That this work concerns food is no coincidence; Carrington likewise considered cooking an act of alchemical transformation. She devoted hours of her time to preparing complex and completely inedible recipes, such as hare stuffed with oysters or omelettes filled with human hair. She often served such dishes at elaborate dinner parties, to the simultaneous delight and disgust of her friends.
Carrington’s rituals of transformation prefigure much of how we talk about the body today. We are beginning to understand that our bodies are leaky, blurry things bound up with the world around us. The bacteria that make up our gut microbiome, for instance, show that there truly is a bestiary within us all. There are processes that bind us together, even if we don’t see them. Carrington was a seer, able to perceive those connections that lie beyond ordinary perception. In her paintings, bodies are unstable, moving between genders, species, life, and death, yet—as some have been saying for years, but many of us are only now beginning to understand—this is not fantastical at all.

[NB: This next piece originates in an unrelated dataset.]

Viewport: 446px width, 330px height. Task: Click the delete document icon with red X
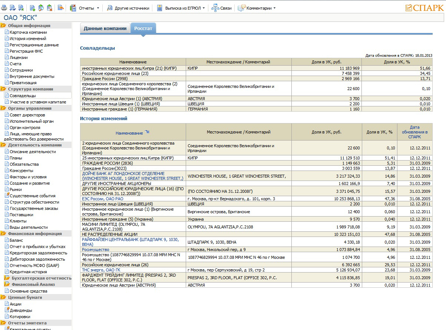[49, 8]
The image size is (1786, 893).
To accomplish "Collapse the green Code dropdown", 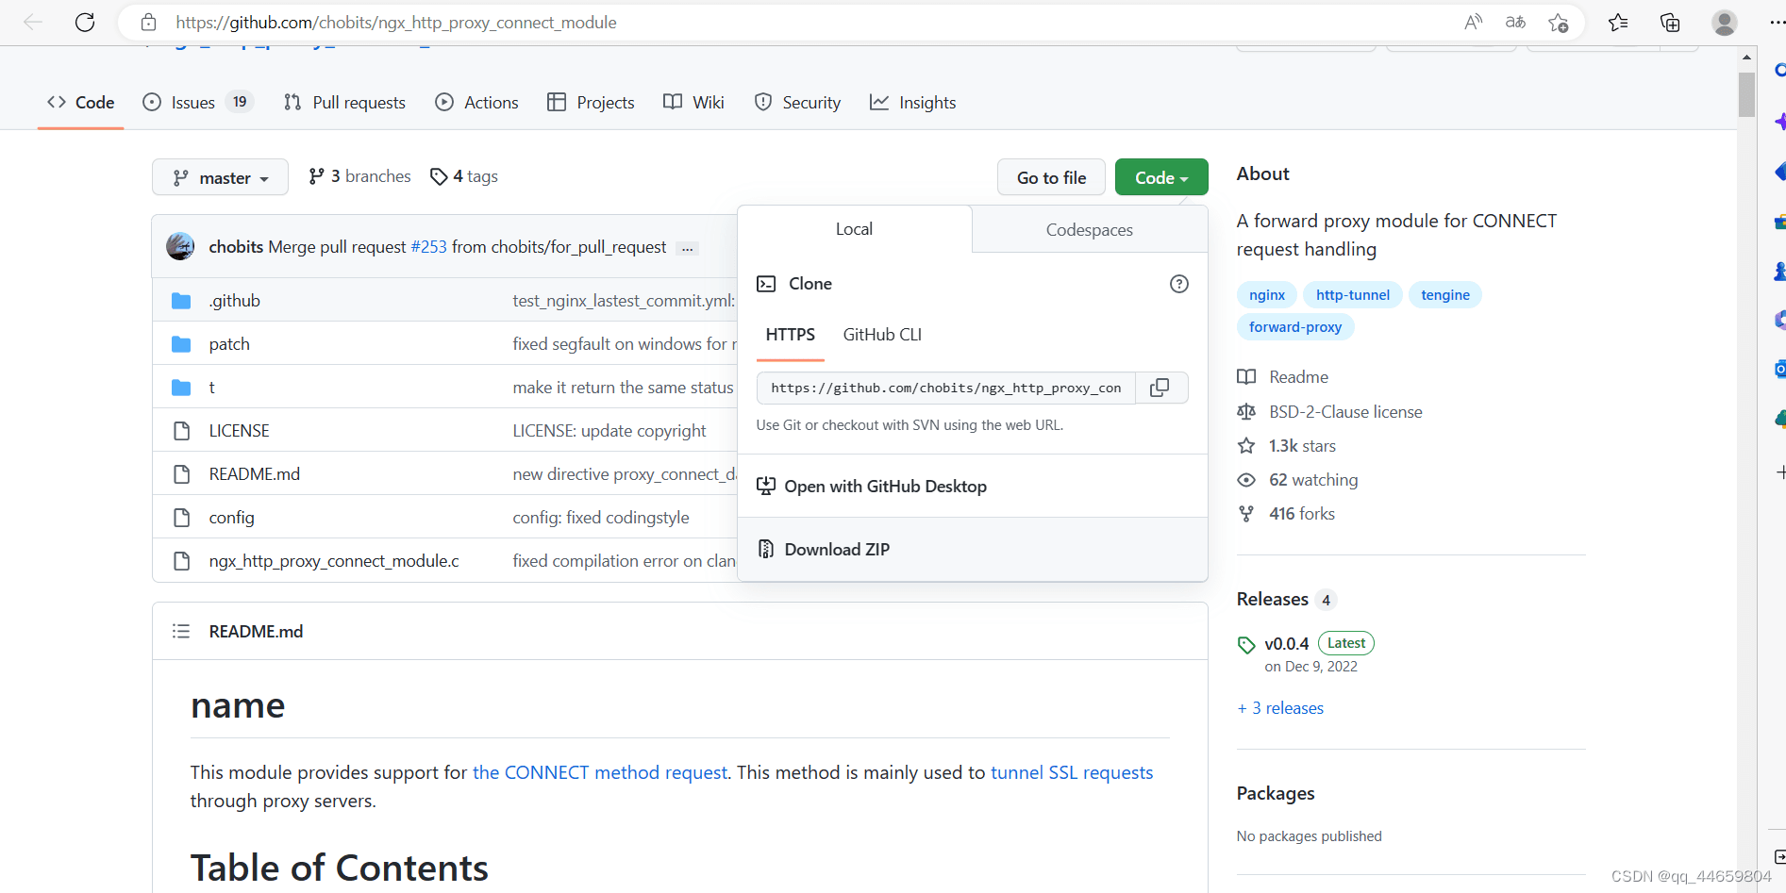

Carrington died in Mexico in 2011, one of the last remaining Surrealists. Throughout her life, she refused to explain her work—logic, after all, was an impediment to seeing—and she disliked any attempt to impose the order of language onto her visuals (which would, presumably, also include this essay). In seeing beyond the visible world, beyond the rational or comprehensible, Carrington leaves us only with abstract terms like “magic.” But perhaps magic is what happens when, as she put it shortly before her death, art “comes from somewhere else.”